En 1961, deux sœurs, June et Jean Millington, arrivent de la capitale des Philippines, Manille, à Sacramento, Californie. Difficile pour elles de se faire des amis dans cette nouvelle ville. Mais très vite, elles trouvent une voie vers la popularité : la musique. Au lycée, elles montent un groupe entièrement féminin, les Svelts, qui devient ensuite Wild Honey. Devant faire face tant au racisme qu’au sexisme, elles sont sur le point de baisser les bras. Mais lors d’un concert à Los Angeles, elles sont repérées par le producteur Richard Perry. Celui-ci, persuadé d’avoir trouvé ses Beatles au féminin, les fait signer sur Reprise Records, le label rock de la Warner, en 1969. C’est là que se fixent le nom et le line-up historique du groupe, avec les sœurs Millington à la guitare et la basse, Alice de Buhr à la batterie et Nickey Barclay aux claviers.
Pour autant, Fanny n’est pas le premier groupe entièrement féminin de l’histoire, ni même le premier signé sur une major.

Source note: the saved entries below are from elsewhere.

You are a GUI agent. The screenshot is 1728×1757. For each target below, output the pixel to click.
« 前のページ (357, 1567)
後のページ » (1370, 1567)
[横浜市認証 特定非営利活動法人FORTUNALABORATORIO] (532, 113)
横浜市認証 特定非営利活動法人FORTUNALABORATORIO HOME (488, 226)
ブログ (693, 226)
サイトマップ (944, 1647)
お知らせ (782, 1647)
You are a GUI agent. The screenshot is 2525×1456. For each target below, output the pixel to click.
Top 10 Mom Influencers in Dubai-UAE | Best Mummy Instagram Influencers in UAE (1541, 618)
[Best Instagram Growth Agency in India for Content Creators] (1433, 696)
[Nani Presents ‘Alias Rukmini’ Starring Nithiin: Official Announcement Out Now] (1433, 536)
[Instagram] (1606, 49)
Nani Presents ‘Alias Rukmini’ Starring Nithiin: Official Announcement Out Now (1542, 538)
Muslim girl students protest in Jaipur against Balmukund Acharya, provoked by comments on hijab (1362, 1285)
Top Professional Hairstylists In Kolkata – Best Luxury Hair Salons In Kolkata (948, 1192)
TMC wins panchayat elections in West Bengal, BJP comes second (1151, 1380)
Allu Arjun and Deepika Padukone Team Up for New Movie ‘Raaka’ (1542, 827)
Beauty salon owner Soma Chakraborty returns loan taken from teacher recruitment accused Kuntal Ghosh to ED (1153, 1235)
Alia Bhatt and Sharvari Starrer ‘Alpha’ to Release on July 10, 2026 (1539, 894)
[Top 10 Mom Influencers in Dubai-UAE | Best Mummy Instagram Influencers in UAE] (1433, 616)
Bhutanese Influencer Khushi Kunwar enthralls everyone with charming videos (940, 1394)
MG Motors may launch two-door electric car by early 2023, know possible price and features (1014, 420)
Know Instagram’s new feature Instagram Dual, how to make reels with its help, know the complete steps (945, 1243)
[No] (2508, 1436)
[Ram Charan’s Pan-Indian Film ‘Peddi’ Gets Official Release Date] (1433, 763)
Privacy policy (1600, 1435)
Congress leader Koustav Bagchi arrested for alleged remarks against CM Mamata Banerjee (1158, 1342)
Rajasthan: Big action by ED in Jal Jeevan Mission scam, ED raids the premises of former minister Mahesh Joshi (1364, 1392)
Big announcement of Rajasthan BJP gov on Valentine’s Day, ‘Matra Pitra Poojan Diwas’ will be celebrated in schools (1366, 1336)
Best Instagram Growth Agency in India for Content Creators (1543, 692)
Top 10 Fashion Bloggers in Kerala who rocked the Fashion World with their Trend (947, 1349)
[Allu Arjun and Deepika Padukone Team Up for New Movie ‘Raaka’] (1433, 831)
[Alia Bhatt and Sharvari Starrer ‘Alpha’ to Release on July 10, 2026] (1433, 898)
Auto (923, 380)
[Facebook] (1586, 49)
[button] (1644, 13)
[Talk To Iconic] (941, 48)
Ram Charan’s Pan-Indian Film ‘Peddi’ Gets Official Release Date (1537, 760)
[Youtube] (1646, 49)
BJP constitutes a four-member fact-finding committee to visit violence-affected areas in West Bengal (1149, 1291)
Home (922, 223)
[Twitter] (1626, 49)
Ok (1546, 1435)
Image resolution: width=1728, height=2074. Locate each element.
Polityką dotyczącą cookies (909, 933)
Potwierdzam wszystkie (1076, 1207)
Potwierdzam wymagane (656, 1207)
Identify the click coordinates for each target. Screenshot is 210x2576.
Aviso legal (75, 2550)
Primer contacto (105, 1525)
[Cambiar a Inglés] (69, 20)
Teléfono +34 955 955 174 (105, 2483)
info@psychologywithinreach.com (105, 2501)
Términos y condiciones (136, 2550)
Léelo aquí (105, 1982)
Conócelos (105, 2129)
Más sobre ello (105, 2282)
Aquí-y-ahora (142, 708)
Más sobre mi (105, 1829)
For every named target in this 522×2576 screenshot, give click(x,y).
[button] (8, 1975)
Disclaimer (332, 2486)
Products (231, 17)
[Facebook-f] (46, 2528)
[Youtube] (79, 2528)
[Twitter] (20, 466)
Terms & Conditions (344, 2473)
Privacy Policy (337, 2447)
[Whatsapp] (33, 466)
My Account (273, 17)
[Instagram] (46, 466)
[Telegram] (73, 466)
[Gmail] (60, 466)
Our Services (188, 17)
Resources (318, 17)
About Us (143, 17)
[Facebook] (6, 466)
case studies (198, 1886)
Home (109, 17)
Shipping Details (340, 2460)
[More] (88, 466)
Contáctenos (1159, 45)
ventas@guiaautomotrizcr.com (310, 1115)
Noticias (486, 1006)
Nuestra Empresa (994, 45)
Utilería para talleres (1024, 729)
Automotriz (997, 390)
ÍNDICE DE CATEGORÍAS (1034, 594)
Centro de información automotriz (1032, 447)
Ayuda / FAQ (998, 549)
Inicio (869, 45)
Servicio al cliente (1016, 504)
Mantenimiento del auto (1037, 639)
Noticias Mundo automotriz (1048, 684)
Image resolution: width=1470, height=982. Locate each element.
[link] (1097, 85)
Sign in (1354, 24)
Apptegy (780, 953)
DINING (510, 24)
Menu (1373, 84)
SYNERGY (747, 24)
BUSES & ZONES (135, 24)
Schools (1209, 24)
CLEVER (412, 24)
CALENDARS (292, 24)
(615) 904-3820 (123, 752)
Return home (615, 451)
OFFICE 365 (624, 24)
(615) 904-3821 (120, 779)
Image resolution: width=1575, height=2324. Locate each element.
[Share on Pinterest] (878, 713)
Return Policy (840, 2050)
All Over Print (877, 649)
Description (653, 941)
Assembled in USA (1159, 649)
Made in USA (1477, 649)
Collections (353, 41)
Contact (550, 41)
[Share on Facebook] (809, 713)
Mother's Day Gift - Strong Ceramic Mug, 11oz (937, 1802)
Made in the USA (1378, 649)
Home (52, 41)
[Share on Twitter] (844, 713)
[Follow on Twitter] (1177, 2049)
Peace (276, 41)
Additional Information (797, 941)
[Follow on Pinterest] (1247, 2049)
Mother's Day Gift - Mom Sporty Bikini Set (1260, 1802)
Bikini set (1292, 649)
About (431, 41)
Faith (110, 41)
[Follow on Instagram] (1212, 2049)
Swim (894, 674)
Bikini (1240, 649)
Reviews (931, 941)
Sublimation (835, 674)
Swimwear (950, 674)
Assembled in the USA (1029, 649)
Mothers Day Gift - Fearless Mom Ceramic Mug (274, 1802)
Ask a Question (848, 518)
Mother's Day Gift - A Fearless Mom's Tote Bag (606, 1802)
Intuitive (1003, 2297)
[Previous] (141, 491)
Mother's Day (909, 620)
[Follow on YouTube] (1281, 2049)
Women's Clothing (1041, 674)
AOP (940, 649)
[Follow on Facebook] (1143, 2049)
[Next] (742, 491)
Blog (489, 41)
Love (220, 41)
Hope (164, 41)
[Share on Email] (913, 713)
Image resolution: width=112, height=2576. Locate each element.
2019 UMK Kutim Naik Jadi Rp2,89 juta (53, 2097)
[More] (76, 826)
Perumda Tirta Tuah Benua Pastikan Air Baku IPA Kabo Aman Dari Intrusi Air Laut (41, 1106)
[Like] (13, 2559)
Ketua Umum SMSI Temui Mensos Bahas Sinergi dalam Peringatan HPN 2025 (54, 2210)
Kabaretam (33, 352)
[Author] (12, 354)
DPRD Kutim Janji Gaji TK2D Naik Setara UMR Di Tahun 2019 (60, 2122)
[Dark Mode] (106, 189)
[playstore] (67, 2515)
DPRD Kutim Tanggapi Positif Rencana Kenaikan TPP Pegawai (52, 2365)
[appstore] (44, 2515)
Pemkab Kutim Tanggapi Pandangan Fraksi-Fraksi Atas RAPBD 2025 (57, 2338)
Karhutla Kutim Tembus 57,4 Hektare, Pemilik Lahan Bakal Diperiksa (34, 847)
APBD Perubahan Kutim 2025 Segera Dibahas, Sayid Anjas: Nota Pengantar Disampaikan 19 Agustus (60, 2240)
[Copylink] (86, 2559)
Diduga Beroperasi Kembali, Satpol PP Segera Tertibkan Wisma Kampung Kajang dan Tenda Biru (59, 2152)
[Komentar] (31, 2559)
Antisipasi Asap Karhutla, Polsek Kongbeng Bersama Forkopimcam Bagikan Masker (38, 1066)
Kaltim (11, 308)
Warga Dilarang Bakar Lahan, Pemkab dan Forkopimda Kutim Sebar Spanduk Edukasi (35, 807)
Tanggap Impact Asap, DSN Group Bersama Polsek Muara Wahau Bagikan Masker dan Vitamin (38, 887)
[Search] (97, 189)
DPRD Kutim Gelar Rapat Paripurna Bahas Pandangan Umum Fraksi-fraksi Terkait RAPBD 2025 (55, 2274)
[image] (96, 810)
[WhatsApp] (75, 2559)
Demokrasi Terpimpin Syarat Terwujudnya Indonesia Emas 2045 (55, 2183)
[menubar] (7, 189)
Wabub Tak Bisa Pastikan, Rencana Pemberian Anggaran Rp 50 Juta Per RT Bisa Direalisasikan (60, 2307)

La formation pop de Goldie & The Gingerbreads avait déjà rejoint Warner en 1964, suivies par The Pleasure Seekers en 1965, premier groupe de Suzie Quatro (la sœur de cette dernière, Patti, rejoindra d’ailleurs Fanny en 1973). Et d’autres groupes, comme les Ace Of Cups, fleurissaient dans le pays. Mais Fanny ouvre néanmoins une voie importante, car elles sont les premières à publier un album entier : un disque sans nom dès 1970. Et leur talent y est déjà bien présent. Grâce aux qualités des deux autrices, June Millington et Nickey Barclay, les musiciennes sont aussi à l’aise dans du rock musclé que dans des ballades. Le songwriting est très réussi, et l'interprétation parfaite, inspirée tout autant par les Beatles que les disques de la Motown.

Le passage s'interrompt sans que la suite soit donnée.